*Listed records:*
Start of Block

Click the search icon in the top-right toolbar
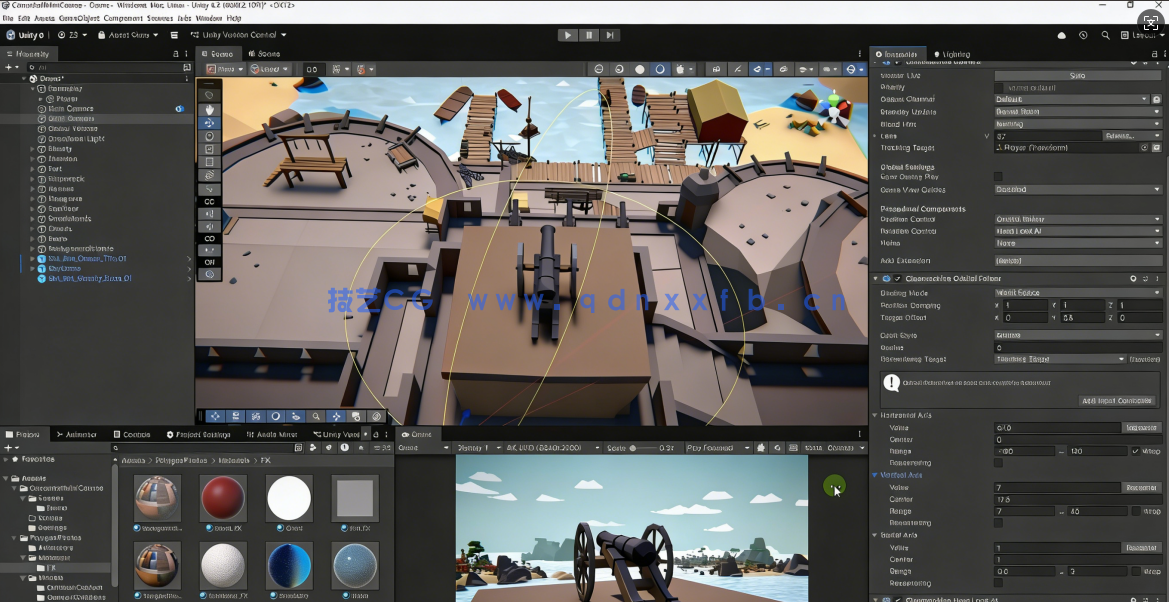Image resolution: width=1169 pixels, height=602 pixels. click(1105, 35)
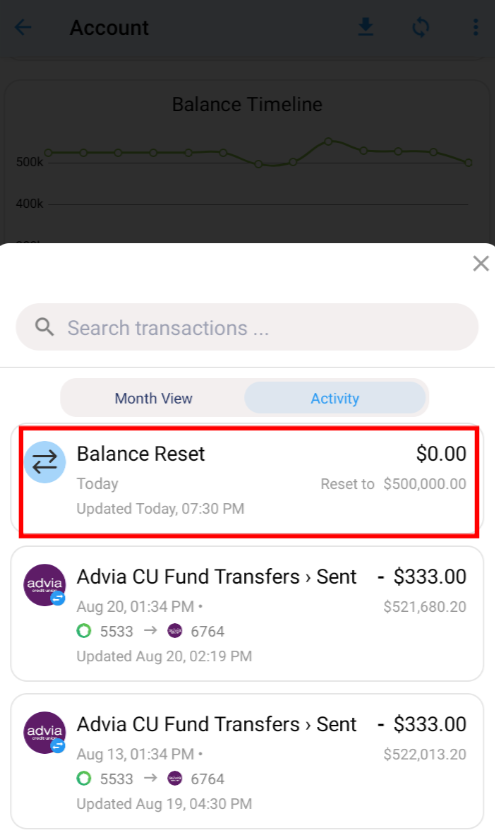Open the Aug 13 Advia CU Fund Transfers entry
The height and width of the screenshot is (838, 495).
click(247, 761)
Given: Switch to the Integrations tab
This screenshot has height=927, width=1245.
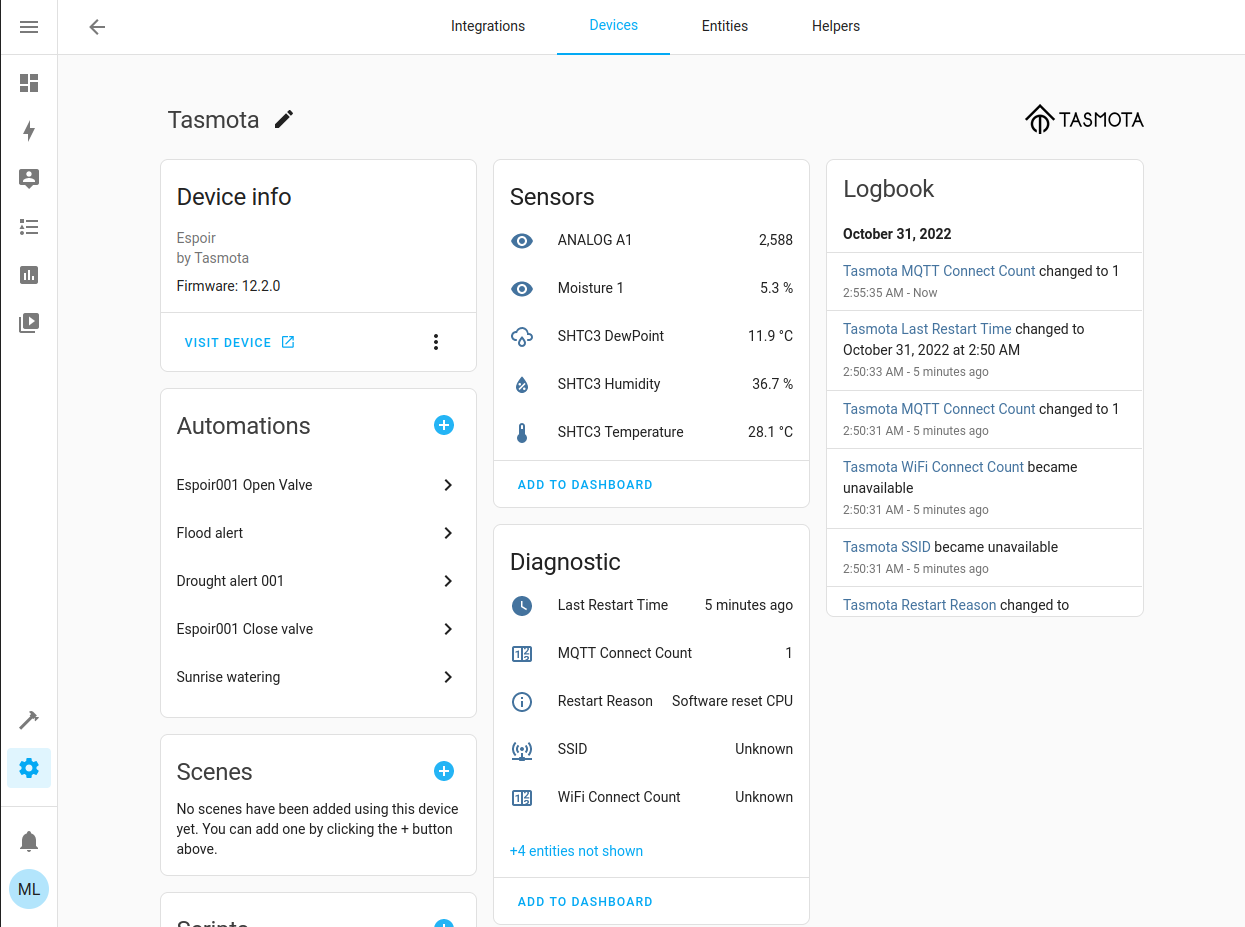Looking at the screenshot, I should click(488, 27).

End of Block
Start of Block

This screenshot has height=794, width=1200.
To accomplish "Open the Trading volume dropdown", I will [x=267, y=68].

End of Block
Start of Block

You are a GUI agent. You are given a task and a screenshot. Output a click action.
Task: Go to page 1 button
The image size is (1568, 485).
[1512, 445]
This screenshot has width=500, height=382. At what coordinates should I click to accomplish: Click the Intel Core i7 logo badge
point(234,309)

End of Block

When you reach the line holding "Click the search" in the listing above, begin retyping exactly, and stop once the line holding "Given: Switch to the Integrations tab" is done; pictures stay out.

Click the search icon in the top-right toolbar
Image resolution: width=1169 pixels, height=602 pixels. click(1105, 35)
Open the Aug 13 Advia CU Fund Transfers entry
The height and width of the screenshot is (838, 495).
click(247, 761)
Given: Switch to the Integrations tab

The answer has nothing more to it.